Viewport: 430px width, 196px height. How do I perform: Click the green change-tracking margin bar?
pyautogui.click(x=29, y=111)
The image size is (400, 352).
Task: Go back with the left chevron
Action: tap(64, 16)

WHAT IS NEEDED
Can you print the material above again, line for line, with no changes?

PROBLEM SOLUTION
Viewport: 430px width, 196px height. How do I perform: Click the green change-tracking margin bar?
pyautogui.click(x=29, y=111)
The image size is (400, 352).
Task: Go back with the left chevron
Action: tap(64, 16)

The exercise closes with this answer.